**DATA UNDER STUDY:**

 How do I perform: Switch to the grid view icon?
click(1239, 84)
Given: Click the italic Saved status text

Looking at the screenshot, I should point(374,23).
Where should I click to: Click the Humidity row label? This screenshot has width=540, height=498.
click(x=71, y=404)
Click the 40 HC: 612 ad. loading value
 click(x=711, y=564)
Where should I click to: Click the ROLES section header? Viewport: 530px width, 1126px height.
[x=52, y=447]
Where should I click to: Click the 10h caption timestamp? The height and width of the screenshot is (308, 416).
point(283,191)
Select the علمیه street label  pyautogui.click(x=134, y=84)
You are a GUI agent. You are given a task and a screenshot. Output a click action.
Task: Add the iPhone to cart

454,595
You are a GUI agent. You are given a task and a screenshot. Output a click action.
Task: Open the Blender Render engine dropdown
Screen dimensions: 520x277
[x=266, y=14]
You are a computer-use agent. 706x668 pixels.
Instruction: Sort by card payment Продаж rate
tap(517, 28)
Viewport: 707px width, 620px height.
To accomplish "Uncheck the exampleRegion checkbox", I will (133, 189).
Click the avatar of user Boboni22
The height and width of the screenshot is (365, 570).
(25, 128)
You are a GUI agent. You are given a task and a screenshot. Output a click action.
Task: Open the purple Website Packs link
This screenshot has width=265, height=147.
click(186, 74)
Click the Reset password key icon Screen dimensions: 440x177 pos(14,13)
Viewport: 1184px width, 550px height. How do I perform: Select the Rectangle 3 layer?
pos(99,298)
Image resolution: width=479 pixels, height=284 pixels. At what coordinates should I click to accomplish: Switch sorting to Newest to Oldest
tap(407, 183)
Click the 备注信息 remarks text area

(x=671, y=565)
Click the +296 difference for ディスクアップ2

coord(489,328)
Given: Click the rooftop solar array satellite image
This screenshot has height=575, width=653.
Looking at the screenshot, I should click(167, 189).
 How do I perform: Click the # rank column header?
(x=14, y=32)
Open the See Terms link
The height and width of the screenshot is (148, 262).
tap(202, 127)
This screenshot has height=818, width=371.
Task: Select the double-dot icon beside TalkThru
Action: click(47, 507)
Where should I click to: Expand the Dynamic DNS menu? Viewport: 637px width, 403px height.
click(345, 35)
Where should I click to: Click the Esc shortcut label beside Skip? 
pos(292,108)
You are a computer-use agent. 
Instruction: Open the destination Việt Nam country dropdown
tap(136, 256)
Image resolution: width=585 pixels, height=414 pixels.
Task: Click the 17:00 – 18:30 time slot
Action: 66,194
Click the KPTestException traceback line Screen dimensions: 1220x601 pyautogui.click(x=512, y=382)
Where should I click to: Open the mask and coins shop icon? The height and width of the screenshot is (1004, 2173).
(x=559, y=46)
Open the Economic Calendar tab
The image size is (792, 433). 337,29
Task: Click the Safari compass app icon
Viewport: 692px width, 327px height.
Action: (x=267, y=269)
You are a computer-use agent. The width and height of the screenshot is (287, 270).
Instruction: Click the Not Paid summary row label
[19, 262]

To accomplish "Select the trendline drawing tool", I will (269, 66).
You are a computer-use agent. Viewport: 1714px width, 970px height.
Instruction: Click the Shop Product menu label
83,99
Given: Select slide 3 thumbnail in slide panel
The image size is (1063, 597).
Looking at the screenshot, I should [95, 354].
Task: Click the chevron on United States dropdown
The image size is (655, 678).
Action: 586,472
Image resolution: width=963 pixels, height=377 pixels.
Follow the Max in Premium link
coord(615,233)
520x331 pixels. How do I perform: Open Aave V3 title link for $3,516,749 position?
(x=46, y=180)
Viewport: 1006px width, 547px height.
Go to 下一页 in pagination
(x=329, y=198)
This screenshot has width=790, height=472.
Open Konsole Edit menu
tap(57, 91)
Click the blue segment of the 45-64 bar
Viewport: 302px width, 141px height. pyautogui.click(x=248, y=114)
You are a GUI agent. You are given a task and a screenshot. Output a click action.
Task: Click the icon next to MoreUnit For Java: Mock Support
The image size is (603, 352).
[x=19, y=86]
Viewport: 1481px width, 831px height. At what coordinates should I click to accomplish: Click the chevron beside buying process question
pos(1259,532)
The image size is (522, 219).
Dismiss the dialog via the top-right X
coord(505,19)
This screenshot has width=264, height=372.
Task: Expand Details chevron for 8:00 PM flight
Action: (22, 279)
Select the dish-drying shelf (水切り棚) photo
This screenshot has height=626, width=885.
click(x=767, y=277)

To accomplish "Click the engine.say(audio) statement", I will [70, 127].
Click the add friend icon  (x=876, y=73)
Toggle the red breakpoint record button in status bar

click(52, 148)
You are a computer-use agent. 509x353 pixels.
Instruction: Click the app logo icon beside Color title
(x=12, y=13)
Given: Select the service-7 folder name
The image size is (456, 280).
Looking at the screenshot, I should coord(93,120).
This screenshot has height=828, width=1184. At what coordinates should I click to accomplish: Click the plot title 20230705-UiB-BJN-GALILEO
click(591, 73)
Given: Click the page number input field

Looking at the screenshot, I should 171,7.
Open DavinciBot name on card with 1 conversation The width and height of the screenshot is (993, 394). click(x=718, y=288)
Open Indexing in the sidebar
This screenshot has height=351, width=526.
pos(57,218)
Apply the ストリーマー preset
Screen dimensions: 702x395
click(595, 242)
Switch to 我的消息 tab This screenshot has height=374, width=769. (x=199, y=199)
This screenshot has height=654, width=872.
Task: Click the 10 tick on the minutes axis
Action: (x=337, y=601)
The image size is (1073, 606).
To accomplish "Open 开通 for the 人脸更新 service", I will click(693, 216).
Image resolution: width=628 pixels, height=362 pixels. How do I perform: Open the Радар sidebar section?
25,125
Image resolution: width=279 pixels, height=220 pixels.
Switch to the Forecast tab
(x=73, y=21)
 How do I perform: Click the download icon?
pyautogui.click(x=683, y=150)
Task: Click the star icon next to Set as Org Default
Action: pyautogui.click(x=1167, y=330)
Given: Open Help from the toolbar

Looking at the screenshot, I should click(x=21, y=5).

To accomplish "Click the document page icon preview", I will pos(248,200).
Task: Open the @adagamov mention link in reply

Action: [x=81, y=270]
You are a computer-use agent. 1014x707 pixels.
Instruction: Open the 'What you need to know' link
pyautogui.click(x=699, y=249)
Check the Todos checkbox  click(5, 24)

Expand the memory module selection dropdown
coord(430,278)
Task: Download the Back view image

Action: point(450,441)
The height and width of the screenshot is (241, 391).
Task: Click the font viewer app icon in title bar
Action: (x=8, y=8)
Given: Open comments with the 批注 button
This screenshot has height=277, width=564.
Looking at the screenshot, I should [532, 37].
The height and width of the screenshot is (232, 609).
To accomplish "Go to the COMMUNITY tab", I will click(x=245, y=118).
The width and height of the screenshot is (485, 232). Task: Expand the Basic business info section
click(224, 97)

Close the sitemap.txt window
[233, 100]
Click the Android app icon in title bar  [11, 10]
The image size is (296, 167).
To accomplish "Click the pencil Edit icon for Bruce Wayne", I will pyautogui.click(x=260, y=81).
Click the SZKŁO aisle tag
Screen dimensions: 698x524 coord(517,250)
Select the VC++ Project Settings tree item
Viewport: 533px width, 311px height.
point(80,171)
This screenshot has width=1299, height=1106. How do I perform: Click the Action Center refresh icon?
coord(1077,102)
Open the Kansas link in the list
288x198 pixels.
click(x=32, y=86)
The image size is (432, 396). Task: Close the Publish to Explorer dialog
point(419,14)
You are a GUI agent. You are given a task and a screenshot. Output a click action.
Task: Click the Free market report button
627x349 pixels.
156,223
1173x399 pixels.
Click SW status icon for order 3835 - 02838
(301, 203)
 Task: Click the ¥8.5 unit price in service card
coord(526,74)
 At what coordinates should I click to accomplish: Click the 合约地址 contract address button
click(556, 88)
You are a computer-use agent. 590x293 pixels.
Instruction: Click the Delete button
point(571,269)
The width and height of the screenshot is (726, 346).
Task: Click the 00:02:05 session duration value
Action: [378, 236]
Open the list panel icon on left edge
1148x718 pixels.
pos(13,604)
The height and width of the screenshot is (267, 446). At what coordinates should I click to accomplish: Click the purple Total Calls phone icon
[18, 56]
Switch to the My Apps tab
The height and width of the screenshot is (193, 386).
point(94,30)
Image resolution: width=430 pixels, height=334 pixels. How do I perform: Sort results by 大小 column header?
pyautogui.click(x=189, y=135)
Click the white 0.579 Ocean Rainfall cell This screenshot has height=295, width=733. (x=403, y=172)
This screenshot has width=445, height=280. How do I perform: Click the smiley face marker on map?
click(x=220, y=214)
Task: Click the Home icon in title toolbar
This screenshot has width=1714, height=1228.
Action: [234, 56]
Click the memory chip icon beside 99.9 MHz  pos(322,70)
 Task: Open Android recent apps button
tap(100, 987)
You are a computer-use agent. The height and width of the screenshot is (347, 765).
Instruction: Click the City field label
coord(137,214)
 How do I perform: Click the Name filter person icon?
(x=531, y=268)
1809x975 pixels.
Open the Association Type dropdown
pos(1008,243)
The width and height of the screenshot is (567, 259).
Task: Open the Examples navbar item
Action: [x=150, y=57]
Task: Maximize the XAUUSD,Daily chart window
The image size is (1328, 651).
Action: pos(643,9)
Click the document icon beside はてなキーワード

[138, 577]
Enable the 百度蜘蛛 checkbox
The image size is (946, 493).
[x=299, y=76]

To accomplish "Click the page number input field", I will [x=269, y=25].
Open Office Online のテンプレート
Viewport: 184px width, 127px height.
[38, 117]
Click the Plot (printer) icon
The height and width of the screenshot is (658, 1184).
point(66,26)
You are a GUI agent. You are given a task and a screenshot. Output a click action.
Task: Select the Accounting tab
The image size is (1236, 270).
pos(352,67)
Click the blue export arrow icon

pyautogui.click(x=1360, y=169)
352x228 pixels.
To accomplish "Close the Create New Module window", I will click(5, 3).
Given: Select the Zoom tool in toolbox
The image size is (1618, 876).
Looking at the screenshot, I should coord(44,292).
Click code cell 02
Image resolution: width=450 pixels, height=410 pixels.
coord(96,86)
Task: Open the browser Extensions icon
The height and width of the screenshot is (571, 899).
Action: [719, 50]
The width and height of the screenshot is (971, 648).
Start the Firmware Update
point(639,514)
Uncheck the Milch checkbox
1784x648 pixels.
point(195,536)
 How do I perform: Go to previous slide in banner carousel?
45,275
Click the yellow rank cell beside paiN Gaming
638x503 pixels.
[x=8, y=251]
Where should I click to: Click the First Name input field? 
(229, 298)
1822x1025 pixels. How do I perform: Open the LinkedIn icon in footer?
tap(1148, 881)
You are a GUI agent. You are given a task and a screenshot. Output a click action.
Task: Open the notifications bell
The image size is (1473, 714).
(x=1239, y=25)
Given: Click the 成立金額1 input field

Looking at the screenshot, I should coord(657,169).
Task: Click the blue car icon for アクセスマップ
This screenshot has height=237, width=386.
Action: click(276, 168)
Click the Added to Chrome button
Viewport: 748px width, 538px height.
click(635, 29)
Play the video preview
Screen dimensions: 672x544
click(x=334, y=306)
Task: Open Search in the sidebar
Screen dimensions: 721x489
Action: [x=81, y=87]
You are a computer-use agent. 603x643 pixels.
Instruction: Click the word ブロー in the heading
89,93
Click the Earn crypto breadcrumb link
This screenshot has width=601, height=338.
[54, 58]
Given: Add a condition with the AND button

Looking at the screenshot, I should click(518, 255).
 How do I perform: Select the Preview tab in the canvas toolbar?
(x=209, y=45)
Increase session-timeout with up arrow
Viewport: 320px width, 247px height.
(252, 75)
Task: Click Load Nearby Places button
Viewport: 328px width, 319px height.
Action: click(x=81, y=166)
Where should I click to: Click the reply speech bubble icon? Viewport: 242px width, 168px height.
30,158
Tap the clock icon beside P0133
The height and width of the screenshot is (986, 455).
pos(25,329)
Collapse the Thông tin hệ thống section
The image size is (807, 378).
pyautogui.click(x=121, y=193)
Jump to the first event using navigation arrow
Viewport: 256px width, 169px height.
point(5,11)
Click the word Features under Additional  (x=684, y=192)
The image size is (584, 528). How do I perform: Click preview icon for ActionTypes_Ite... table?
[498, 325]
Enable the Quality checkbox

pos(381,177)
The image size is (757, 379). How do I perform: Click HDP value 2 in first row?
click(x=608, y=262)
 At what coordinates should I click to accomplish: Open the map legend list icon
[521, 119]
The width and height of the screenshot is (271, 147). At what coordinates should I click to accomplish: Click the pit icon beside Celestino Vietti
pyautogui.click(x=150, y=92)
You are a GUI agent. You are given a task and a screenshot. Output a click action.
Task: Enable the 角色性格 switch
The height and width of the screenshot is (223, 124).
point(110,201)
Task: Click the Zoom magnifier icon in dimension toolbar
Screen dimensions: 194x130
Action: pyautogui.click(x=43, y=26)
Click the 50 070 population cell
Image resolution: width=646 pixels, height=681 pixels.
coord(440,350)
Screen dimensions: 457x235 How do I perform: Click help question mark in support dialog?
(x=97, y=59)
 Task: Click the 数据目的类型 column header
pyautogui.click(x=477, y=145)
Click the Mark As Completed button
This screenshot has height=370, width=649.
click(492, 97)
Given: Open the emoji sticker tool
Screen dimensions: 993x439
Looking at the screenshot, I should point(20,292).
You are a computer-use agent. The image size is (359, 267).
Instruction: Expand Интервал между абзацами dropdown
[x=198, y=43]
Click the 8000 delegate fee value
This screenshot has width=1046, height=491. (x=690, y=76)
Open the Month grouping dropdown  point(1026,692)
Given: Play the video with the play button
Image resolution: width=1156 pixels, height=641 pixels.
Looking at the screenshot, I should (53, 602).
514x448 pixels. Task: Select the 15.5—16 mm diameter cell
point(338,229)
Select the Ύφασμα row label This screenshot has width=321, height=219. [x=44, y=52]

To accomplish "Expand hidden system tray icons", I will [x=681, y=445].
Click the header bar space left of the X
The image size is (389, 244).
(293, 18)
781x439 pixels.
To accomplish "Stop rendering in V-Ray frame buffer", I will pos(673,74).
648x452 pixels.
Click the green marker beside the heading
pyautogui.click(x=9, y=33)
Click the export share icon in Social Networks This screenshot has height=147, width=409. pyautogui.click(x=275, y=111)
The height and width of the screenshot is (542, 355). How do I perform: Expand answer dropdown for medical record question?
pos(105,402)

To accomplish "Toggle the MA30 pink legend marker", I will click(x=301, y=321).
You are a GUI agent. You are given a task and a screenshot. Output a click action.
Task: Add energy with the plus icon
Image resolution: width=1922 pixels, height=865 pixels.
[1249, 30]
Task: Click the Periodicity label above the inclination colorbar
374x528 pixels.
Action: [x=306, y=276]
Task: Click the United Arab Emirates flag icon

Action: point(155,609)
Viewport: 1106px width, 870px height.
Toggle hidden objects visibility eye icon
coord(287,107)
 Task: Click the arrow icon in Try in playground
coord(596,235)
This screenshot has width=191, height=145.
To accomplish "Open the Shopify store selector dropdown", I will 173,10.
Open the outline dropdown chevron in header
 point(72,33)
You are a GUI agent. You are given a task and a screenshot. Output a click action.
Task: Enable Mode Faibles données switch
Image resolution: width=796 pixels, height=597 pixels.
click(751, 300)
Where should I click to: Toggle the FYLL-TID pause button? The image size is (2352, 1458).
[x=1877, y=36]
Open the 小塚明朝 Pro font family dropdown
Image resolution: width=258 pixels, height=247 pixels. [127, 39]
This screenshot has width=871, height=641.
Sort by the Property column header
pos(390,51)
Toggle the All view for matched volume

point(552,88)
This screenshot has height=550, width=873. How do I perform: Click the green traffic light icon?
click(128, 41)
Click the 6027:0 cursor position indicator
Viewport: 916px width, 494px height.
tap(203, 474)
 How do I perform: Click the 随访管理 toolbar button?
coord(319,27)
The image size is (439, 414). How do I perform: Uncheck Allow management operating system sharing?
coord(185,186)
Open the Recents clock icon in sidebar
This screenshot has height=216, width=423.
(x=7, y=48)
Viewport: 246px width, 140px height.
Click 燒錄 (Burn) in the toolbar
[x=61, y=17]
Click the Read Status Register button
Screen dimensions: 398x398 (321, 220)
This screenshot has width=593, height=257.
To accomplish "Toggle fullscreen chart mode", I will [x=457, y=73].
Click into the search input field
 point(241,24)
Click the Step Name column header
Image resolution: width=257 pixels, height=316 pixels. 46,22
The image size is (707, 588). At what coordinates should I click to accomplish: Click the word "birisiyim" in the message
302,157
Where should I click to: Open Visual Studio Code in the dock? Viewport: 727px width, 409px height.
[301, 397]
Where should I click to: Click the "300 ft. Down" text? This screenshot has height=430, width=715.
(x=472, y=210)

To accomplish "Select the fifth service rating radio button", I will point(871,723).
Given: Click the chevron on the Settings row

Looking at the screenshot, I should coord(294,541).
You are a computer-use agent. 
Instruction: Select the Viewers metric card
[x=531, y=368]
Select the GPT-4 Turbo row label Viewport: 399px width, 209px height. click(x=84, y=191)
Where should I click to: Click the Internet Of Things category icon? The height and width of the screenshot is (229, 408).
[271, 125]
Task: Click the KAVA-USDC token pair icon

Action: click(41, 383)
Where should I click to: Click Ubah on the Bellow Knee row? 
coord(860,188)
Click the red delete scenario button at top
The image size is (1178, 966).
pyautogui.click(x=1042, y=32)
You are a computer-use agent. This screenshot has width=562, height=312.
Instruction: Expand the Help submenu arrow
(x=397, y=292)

**WHAT TO DO:** What lines in the material above hold the word "Zoom"? Pull them out.

**SOLUTION TO THIS EXERCISE:**
Given: Select the Zoom tool in toolbox
Task: Click the Zoom magnifier icon in dimension toolbar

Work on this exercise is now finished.